#### [Document text]
[Start of section]

A quick trial of claude's new computer use

Yesterday, Anthropic released a new feature for their Claude AI chatbot: the ability to use a computer. This is a big step for AI assistants, and I thought I'd quickly try it out and see what it's like.

All of the computer use is via tools: you prompt Claude and it calls agentic computer-specific tools: moving the mouse, typing, creating a file, taking a screenshot, and running bash commands. However, this is just the API surface. Their client reference implementation isolates the system in a docker container, but because it's all API calls, you could just as easily run it on your own machine. Someone, of course, already has with agent.exe.

For now, we'll just use the docker version to get a feel for things.

Browsing

The example that it gave was asking it to book flight tickets. It opened up firefox (the only browser provided in the docker container) and went to google flights and had an OK time selecting flights. However, this was a bit slow. I wonder if it'd be faster on more complicated browsing tasks if we did beam search: looking at a few options and then selecting the best one over and over again. While I may be able to serially select flights faster than it, I'm not sure I could do better than it on something that required looking at multiple sites with different filters, such as finding flights and activities and everything else needed for a trip and jointly optimizing, whereas Claude could perform hundreds of queries in parallel and have sync operations.

This is, of course, a programming blog, so the last thing I did today with it was ask it some questions.

Can you solve my earlier blog post?

YES! It solved that whole blog post with only a hint as to where the xcode project directory was mounted in the docker container and instrucitons to use ripgrep instead of grep. It has a bit of a problem submitting commands without a sensible timeout or checking for senses of scale, but if you ensure that it either checks or the datasets and tools you're working with will respond properly, it can blitz out commands and iterate quickly enough to turn my half day of work into a few minutes of mind-bending binary mining.

[End of section]

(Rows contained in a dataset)
[Start of section]

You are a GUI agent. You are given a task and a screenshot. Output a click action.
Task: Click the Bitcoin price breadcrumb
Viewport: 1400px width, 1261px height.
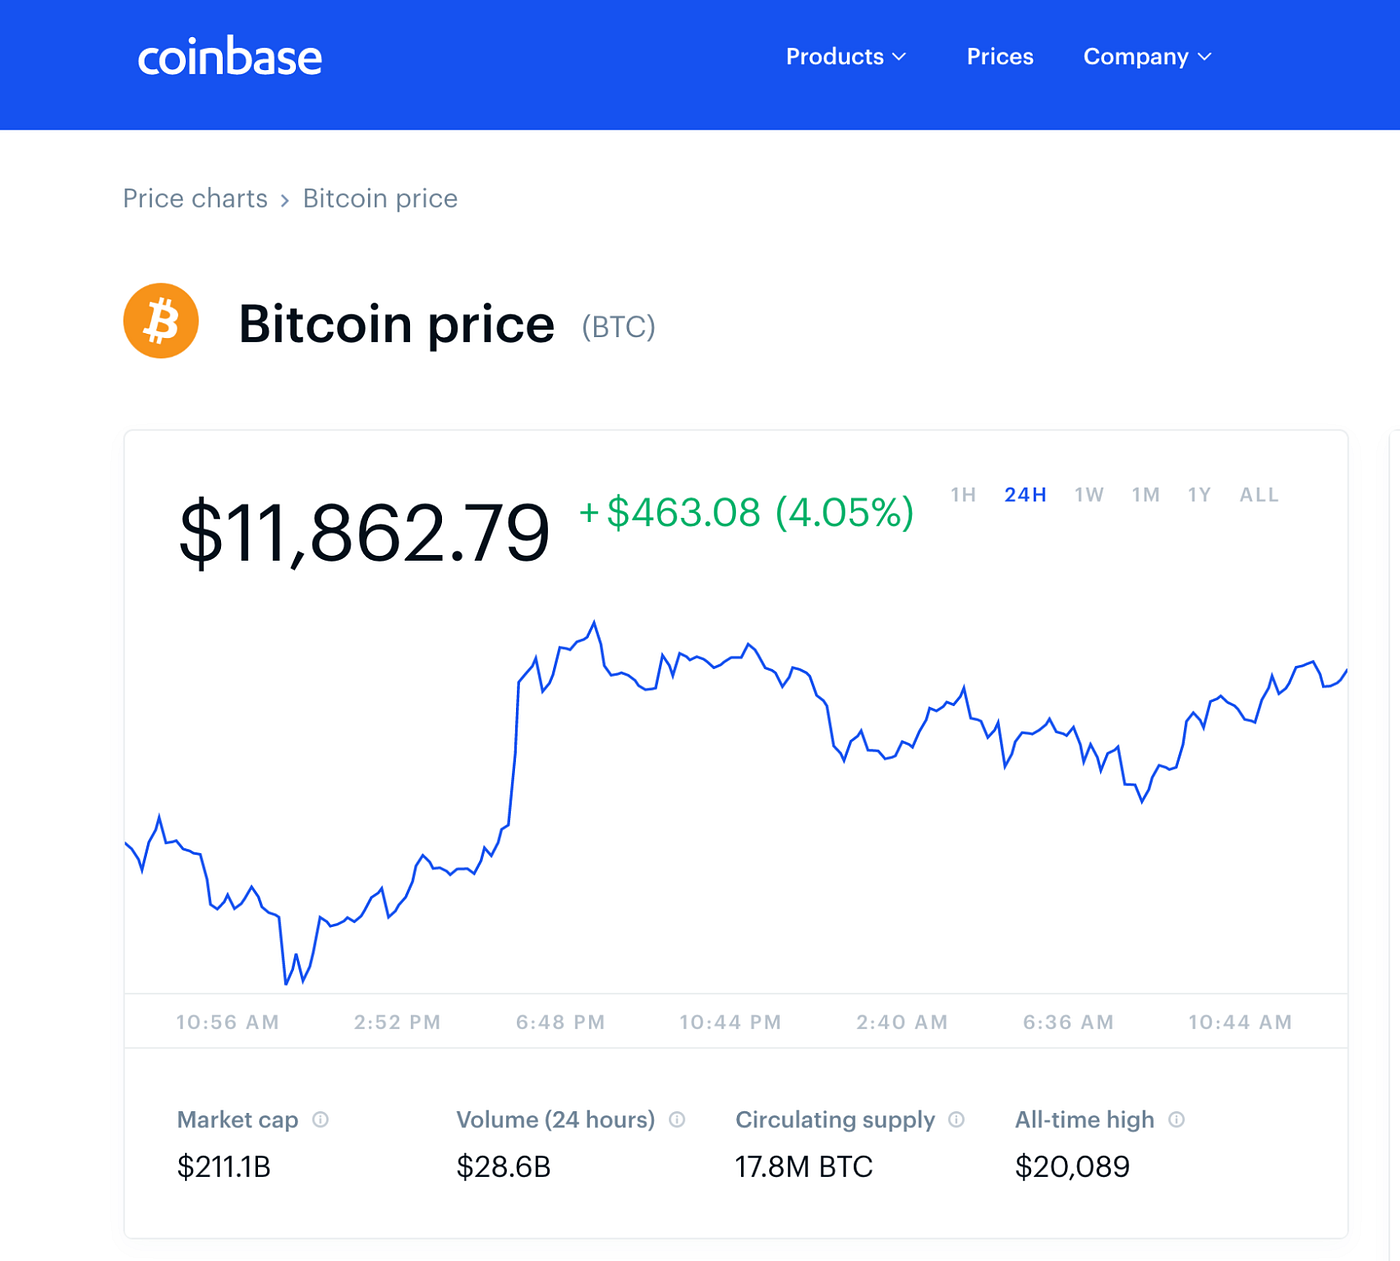tap(380, 198)
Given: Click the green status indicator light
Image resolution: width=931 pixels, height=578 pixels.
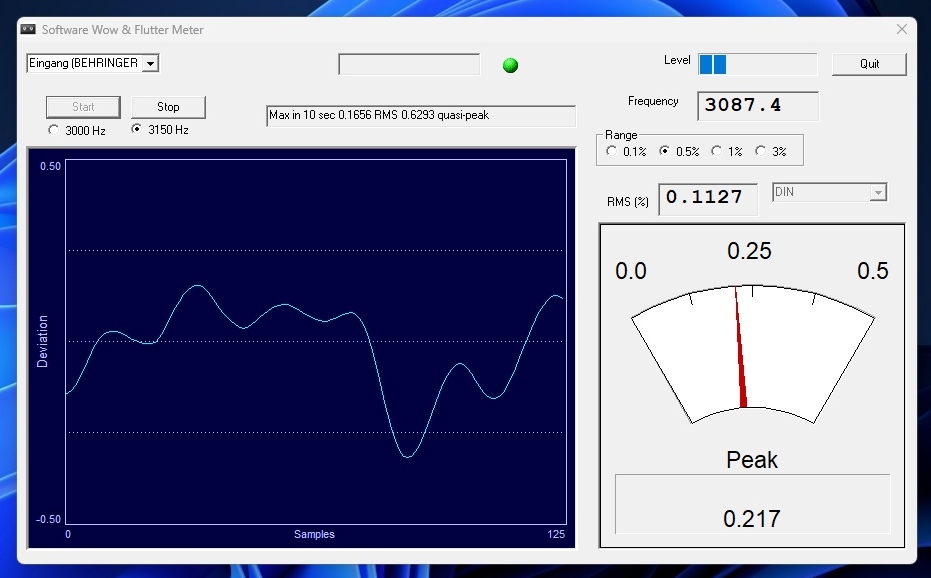Looking at the screenshot, I should (x=510, y=65).
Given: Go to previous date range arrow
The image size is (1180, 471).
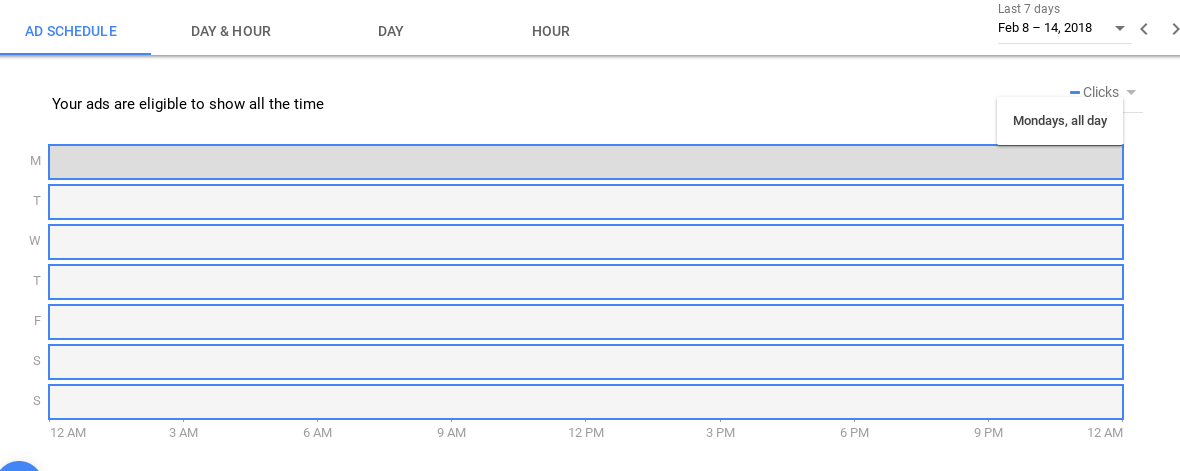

[End of section]

#### [Instructions to follow]
From the Claude computer-use post, return the passage starting at "This is, of" and ending at "mind-bending binary mining.". Work from the Claude computer-use post alone.

#### [Solution to this exercise]
This is, of course, a programming blog, so the last thing I did today with it was ask it some questions.

Can you solve my earlier blog post?

YES! It solved that whole blog post with only a hint as to where the xcode project directory was mounted in the docker container and instrucitons to use ripgrep instead of grep. It has a bit of a problem submitting commands without a sensible timeout or checking for senses of scale, but if you ensure that it either checks or the datasets and tools you're working with will respond properly, it can blitz out commands and iterate quickly enough to turn my half day of work into a few minutes of mind-bending binary mining.